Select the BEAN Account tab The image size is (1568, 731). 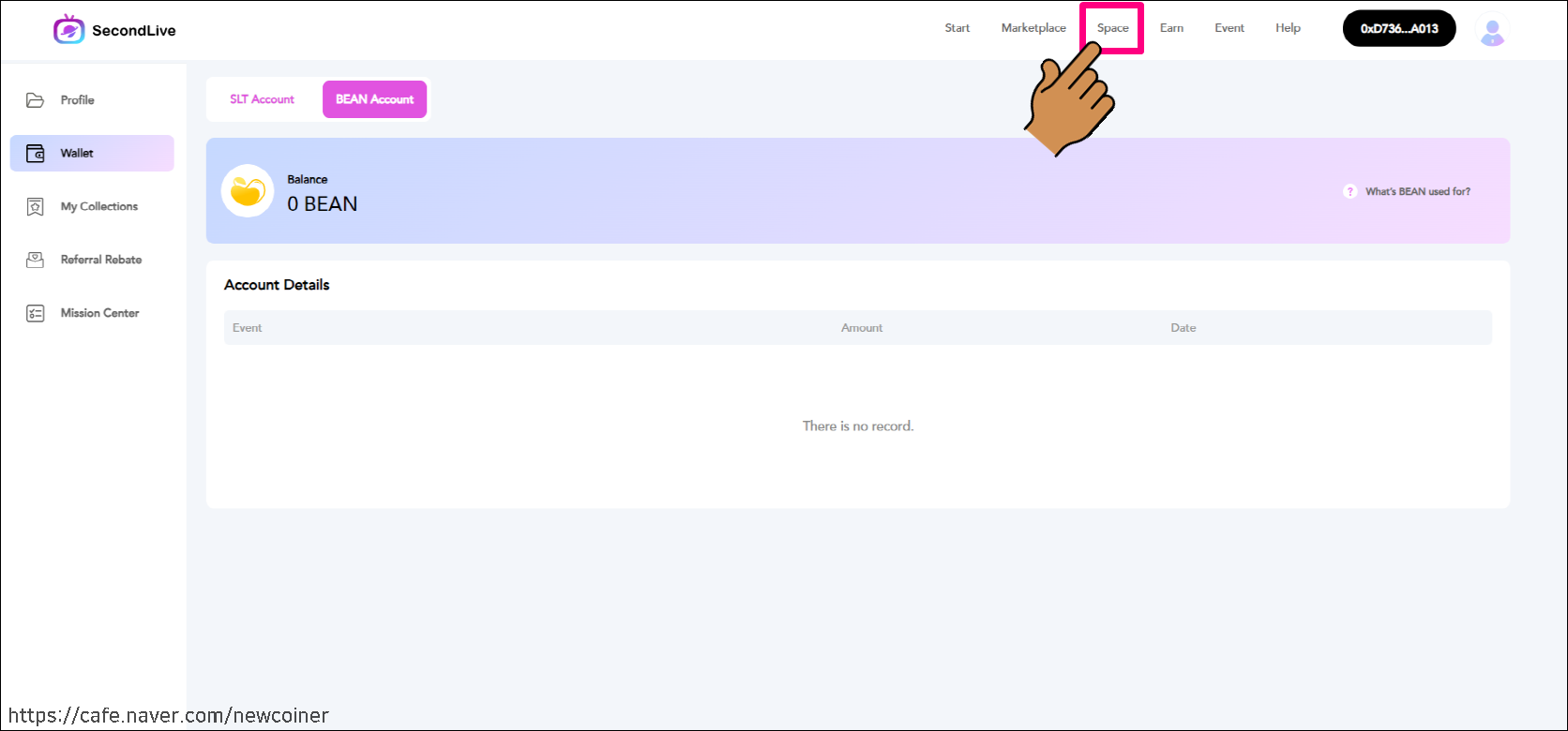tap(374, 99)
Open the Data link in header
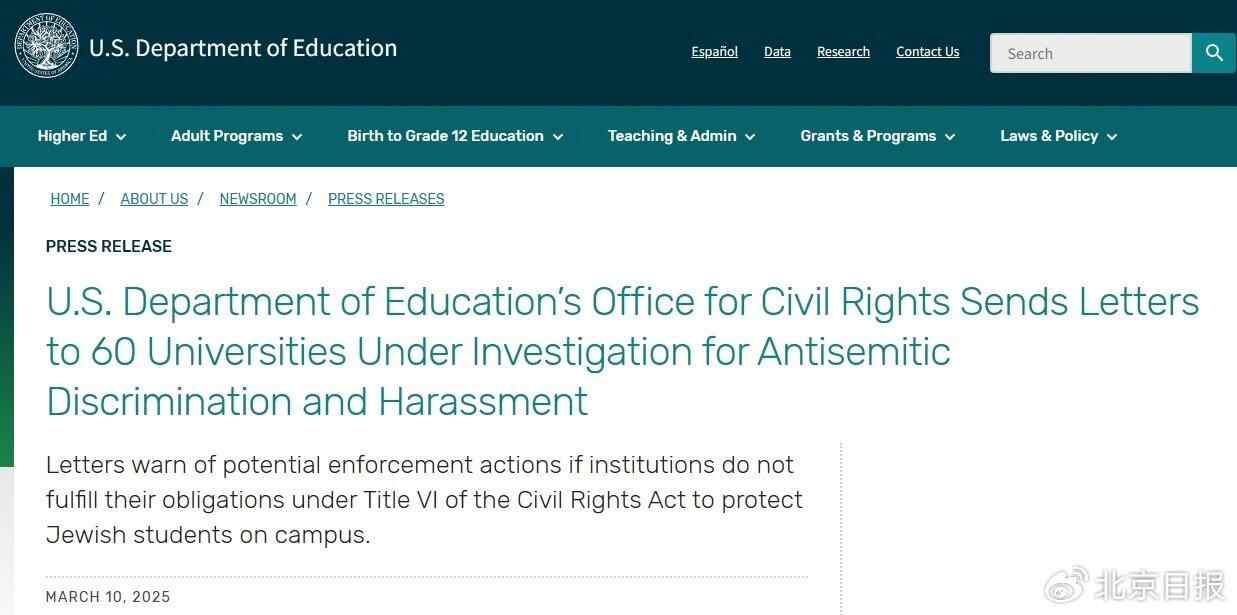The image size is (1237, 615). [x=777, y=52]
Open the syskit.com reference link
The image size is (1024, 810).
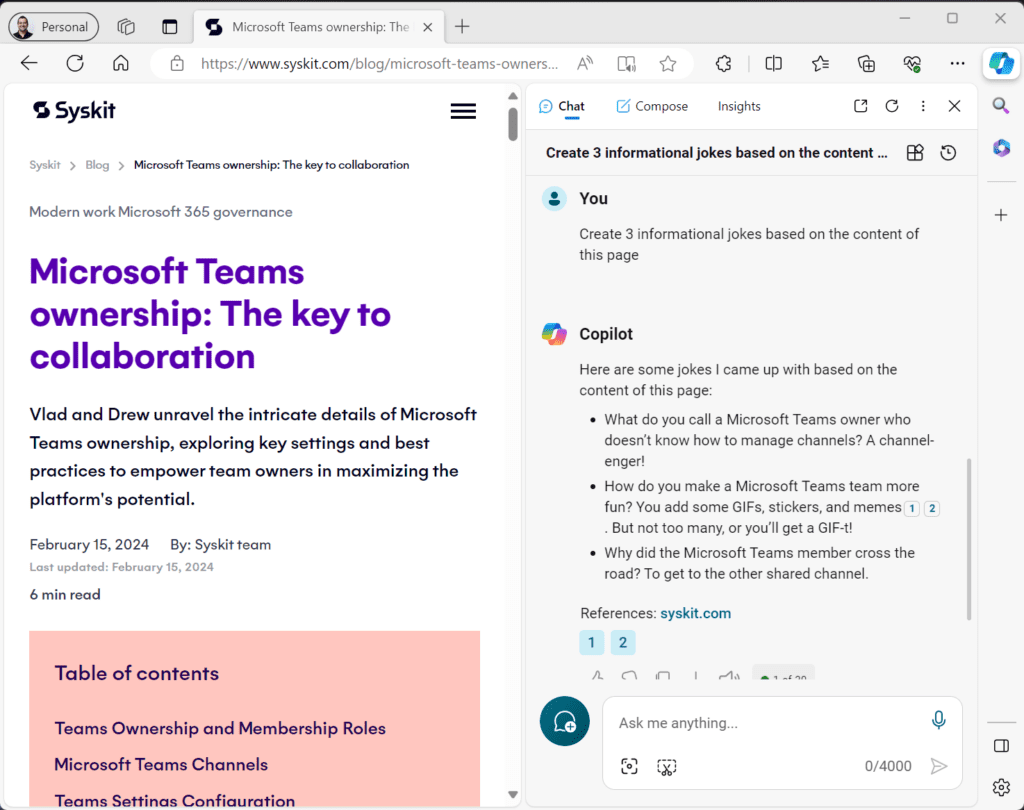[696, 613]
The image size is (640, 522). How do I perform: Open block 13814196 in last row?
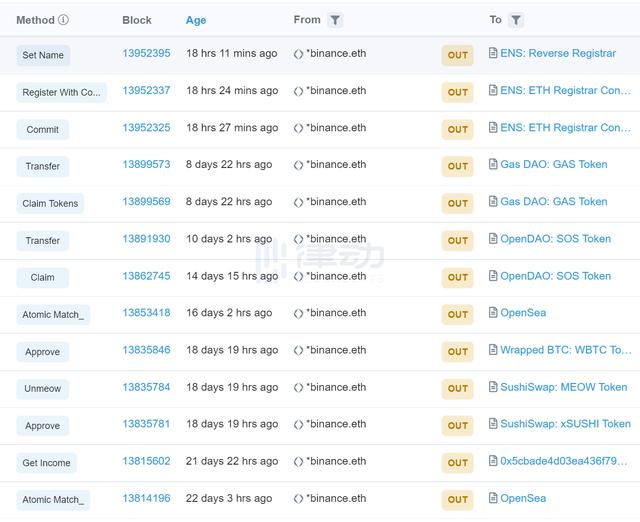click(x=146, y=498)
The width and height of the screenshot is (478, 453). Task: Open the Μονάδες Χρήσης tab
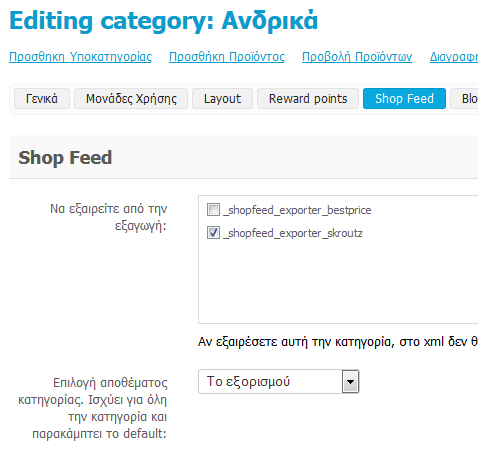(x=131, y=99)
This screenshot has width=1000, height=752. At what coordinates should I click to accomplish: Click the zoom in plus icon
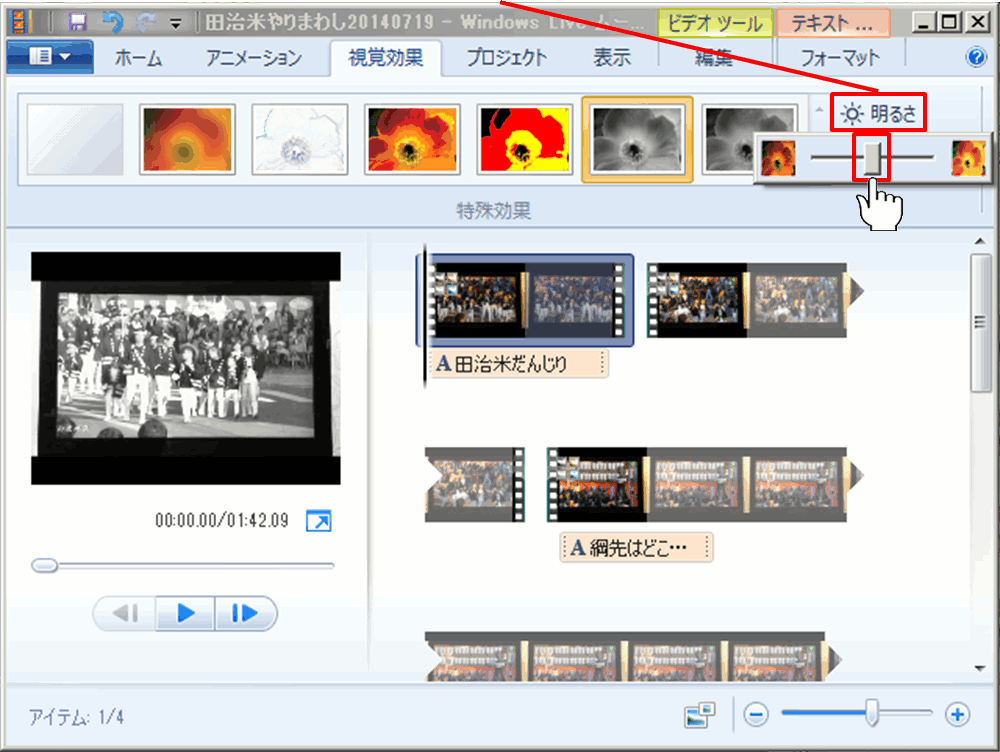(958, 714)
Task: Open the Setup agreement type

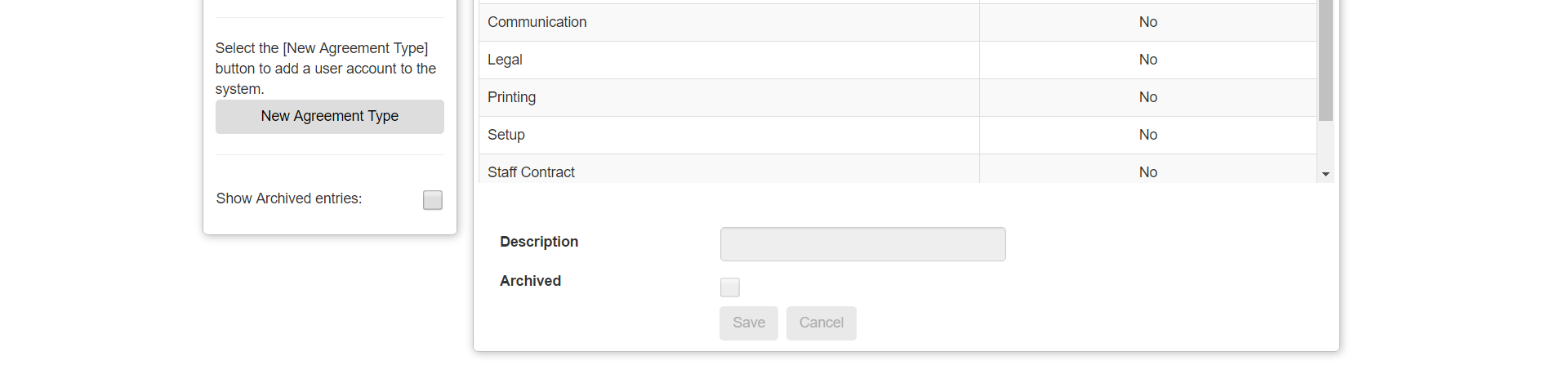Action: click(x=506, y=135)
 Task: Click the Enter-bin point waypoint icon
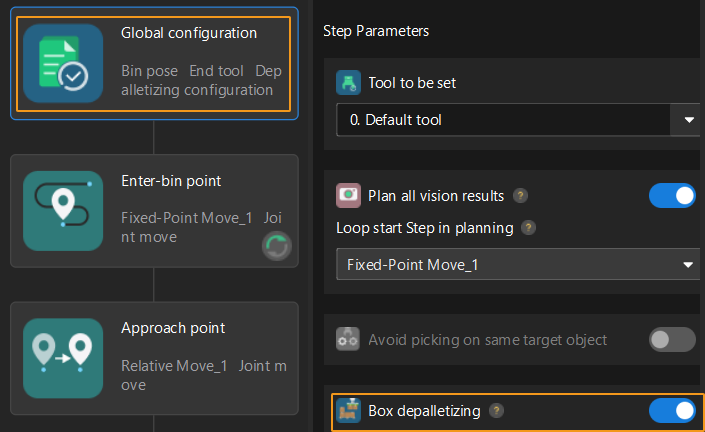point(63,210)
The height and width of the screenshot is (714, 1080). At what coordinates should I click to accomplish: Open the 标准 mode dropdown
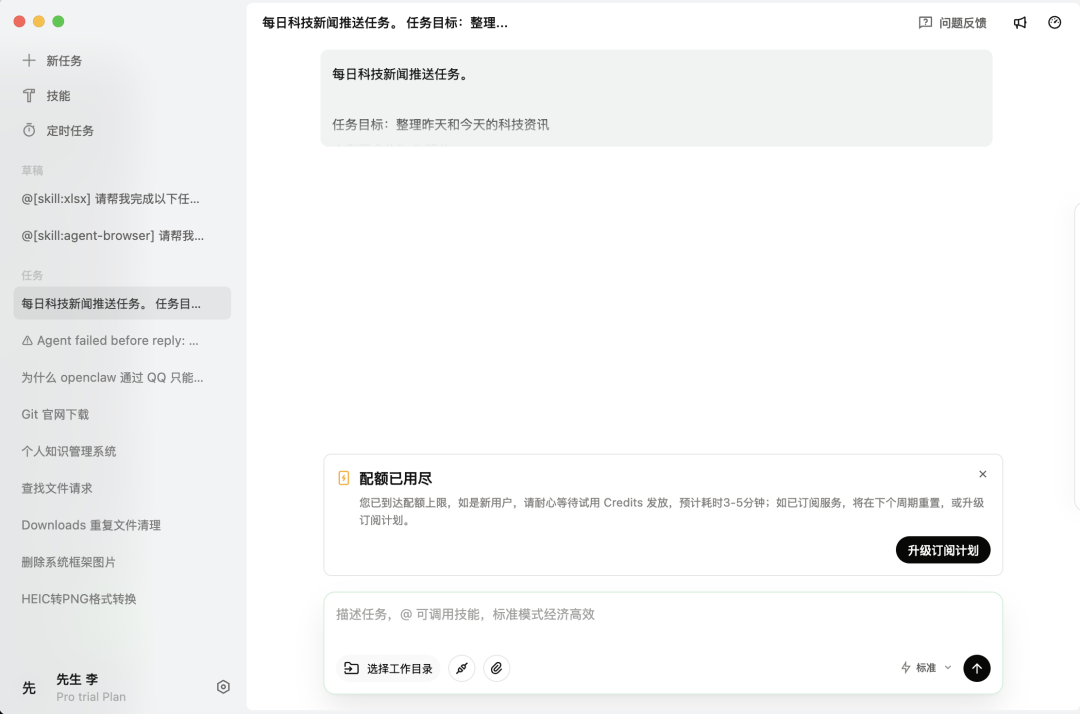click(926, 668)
────
-- Requirement --
Switch "screenshot" to "capture" wherever it appears in the records, from the line holding "The image size is (640, 522)." through the end of the records, inclusive, and write out only those lines with nothing else changed. Leave the pictures out.

-- Reply to the task --
The image size is (640, 522). How do I perform: Open block 13814196 in last row?
click(x=146, y=498)
The width and height of the capture is (478, 453). Task: Open the Μονάδες Χρήσης tab
(x=131, y=99)
This capture has width=1000, height=752. At what coordinates should I click to accomplish: Click the zoom in plus icon
(958, 714)
Task: Open the Setup agreement type

Action: click(x=506, y=135)
 Task: Click the Enter-bin point waypoint icon
point(63,210)
The height and width of the capture is (714, 1080). At what coordinates should I click to accomplish: Open the 标准 mode dropdown
click(926, 668)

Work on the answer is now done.